I'll be honest. I developed quite a crush on Mark Watney. I want this funny, brave, cheerful, resourceful, brilliant nerd to appear in all fictional stories. I want him to travel to England to woo Elizabeth Bennet. I want him to become the seventh member of the cast of Friends. I want to see him help Andy Defresne break out of Shawshank Prison. I want him solving crimes in True Detective season 2.

In short, I want more Mark Watney. Lacking that, I want more from author Andy Weir. This is the best book I've read this year so far.

Grasshopper Jungle by Andrew Smith

Austin Szerba is in love with his girlfriend Shann. He's also pretty sure he's in love with his best friend Robby. Austin's hormones can't settle on one of them, and it causes him no small amount of trouble, both internally and socially. Austin's also a self-professed historian who catalogues the world around him and the stories of his father's father's father, on down the line.

But wait, you say. I thought this book was about 6-foot-tall praying mantises that eat humans? Why aren't you talking about them?

I'll tell you why: Because the book's priorities seem to be 1. Austin's sex drive, 2. Austin's historical accounts, and 3. the chance that giant horny man-eating bugs will overrun the Earth.

This book is sensitive in the way it presents teenage sexual confusion. Is Austin straight? Gay? Bisexual? He's not sure, and his confusion leads to problems for himself, for Robby and for Shann. It's unusual and refreshing to read this kind of coming-of-age story in a big-hit, YA, sci fi, world-in-crisis book. Unfortunately, this aspect of the story — as so many love triangles before it — consumes too much of the plot momentum that could have been spent on, you know, the enormous mantis monsters that eat people from the head down.

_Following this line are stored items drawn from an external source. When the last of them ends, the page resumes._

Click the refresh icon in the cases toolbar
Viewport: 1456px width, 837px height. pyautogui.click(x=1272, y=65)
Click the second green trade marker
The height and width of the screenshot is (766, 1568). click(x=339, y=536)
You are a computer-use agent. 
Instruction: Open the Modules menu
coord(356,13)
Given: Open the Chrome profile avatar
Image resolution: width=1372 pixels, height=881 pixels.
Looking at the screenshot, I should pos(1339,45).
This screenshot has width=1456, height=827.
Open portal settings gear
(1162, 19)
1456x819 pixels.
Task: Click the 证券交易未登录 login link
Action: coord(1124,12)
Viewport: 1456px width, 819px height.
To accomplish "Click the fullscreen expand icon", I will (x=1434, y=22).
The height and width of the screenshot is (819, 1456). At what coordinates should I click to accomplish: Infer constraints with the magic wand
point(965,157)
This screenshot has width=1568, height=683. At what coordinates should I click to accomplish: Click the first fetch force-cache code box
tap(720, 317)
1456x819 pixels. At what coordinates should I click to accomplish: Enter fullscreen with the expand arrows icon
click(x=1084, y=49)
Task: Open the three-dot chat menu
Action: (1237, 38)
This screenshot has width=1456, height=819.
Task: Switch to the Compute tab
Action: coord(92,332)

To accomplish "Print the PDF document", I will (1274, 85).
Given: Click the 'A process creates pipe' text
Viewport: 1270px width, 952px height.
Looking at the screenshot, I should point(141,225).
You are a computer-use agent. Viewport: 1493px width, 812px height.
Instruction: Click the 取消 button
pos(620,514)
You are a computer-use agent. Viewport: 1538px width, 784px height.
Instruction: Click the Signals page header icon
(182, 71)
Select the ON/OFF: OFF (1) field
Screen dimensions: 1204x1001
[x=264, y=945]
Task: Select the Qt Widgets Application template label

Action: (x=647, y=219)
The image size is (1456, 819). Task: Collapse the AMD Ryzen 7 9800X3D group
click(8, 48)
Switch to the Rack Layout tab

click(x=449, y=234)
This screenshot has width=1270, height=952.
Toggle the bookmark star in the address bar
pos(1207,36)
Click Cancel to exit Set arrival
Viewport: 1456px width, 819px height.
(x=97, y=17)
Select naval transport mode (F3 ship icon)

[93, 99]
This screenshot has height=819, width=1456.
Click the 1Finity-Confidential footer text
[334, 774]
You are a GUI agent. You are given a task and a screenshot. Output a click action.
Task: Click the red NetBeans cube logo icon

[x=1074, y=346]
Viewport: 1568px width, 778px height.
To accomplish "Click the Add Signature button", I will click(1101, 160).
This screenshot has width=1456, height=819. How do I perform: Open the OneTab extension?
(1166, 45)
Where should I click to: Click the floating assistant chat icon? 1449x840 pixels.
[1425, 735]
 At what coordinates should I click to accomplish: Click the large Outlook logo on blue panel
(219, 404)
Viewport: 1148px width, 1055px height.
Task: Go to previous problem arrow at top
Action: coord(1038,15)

The writing meanders, and Smith has Austin repeating certain phrases throughout the book like a mantra. It gets old quickly. Still, the action scenes are scary, and the book covers a too-often overlooked aspect of teen sexual and romantic development, so there's something to be celebrated here. (Plus, it name checks my town and could be set in the community where I went to college. I'm a sucker for things like that.)

Grasshopper Jungle is weird sci fi, and a welcome entry into the genre GLBT cannon. If either or both of those things are up your alley, you'll devour this book like a ... well, you know.